### [Passage to read]

A college in regional Victoria will remain open in the wake of a serious bus crash involving 27 of its students to support others left traumatised by the ordeal.
Ballarat’s Loreto College will keep its doors open on Thursday despite the day of mourning for Queen Elizabeth II, so students, families and carers can come in to access counselling, principal Michelle Brodrick confirmed.
The college was plunged into shock after a school bus carrying 27 pupils in years nine to 11 crashed down an embankment after it was hit from behind by a truck in the early hours of Wednesday.
Police called their escape from the vehicle, on what was meant to be an excursion, “miraculous”.
“I think it was fairly harrowing for everyone involved—how anyone wasn’t more seriously injured is incredible,” Victoria Police Acting Superintendent Jason Templar told reporters on Wednesday afternoon.
Two teenage girls were flown to the Royal Children’s Hospital in serious but stable condition following the collision.
The truck driver was taken to hospital with serious injuries, police said, and the bus driver—aged in his 50s—sustained minor injuries in the crash.
Kangaroo Transport Industries (KTI) CEO Steve Buck said in a statement that one of their B-doubles was involved, and the 60-year-old driver was a sub-contractor “who has been safely driving road trains for more than 30 years”.
“He was trapped in the cab and was among those taken to hospital and is undergoing surgery.”
The other 25 students on the bus and four adults were taken to the hospital for observation, police said.
Speed limits at the time of the Western Highway crash at Bacchus Marsh at about 3.15 a.m. on Wednesday were reduced because of another collision the previous night.
The students were on their way to the airport at the time of the crash.
Along with the school, Premier Daniel Andrews offered up his support on Wednesday, saying the images and reports of the crash were “shocking”.
“I’ve spoken with Loreto College’s Principal, and we’ll give the school community all the support they need,” he wrote on Twitter.
Grampians Health also said on Wednesday that with many requiring ongoing support, it would continue to work with the school where appropriate.
Grampians Health’s Ballarat Base Hospital took on 16 patients from the crash – 13 of whom were discharged by Wednesday afternoon.
Melbourne-bound lanes of the Western Freeway between Ballan and Bacchus Marsh remained close on Wednesday evening.
Major collision unit detectives were investigating the exact circumstances of the crash.

### [Provided data]

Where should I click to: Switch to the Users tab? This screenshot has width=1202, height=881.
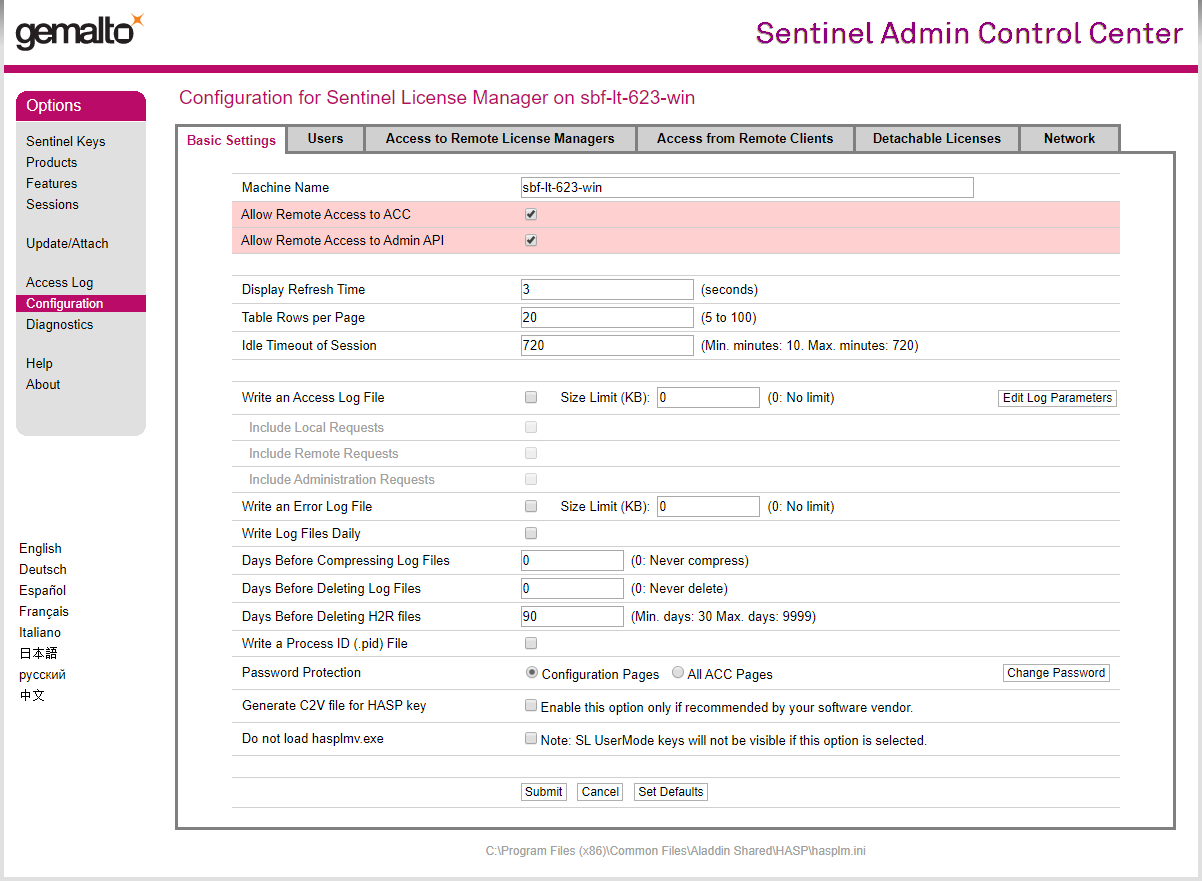(x=325, y=139)
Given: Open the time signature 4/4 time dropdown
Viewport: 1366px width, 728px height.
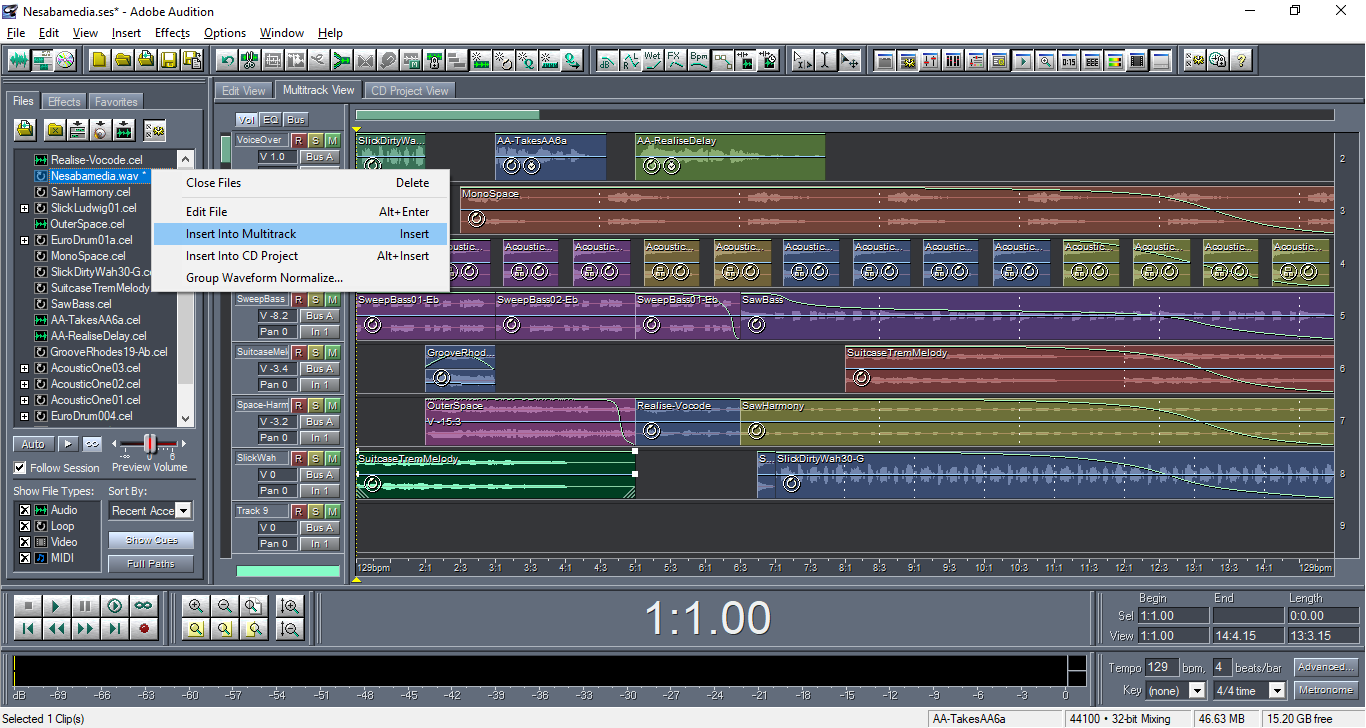Looking at the screenshot, I should pos(1277,690).
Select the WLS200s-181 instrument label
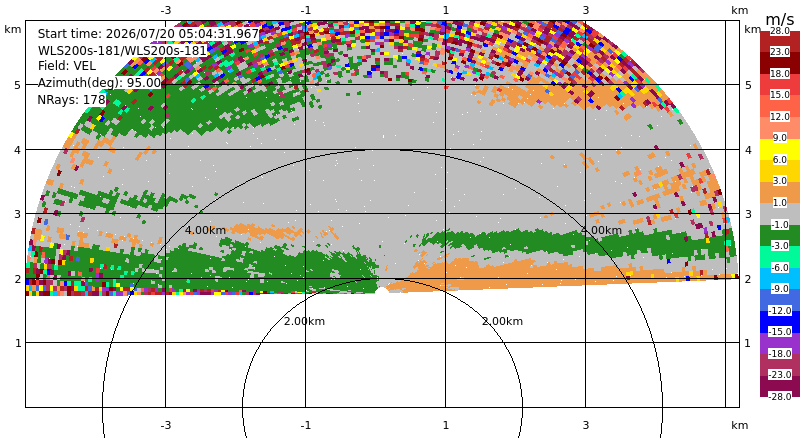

### [Exercise objective]
Please rewrite the stretch of the Loreto College bus crash article from "A college in" through "by the ordeal.", putting "distressed" in place of "traumatised".

### [Answer section]
A college in regional Victoria will remain open in the wake of a serious bus crash involving 27 of its students to support others left distressed by the ordeal.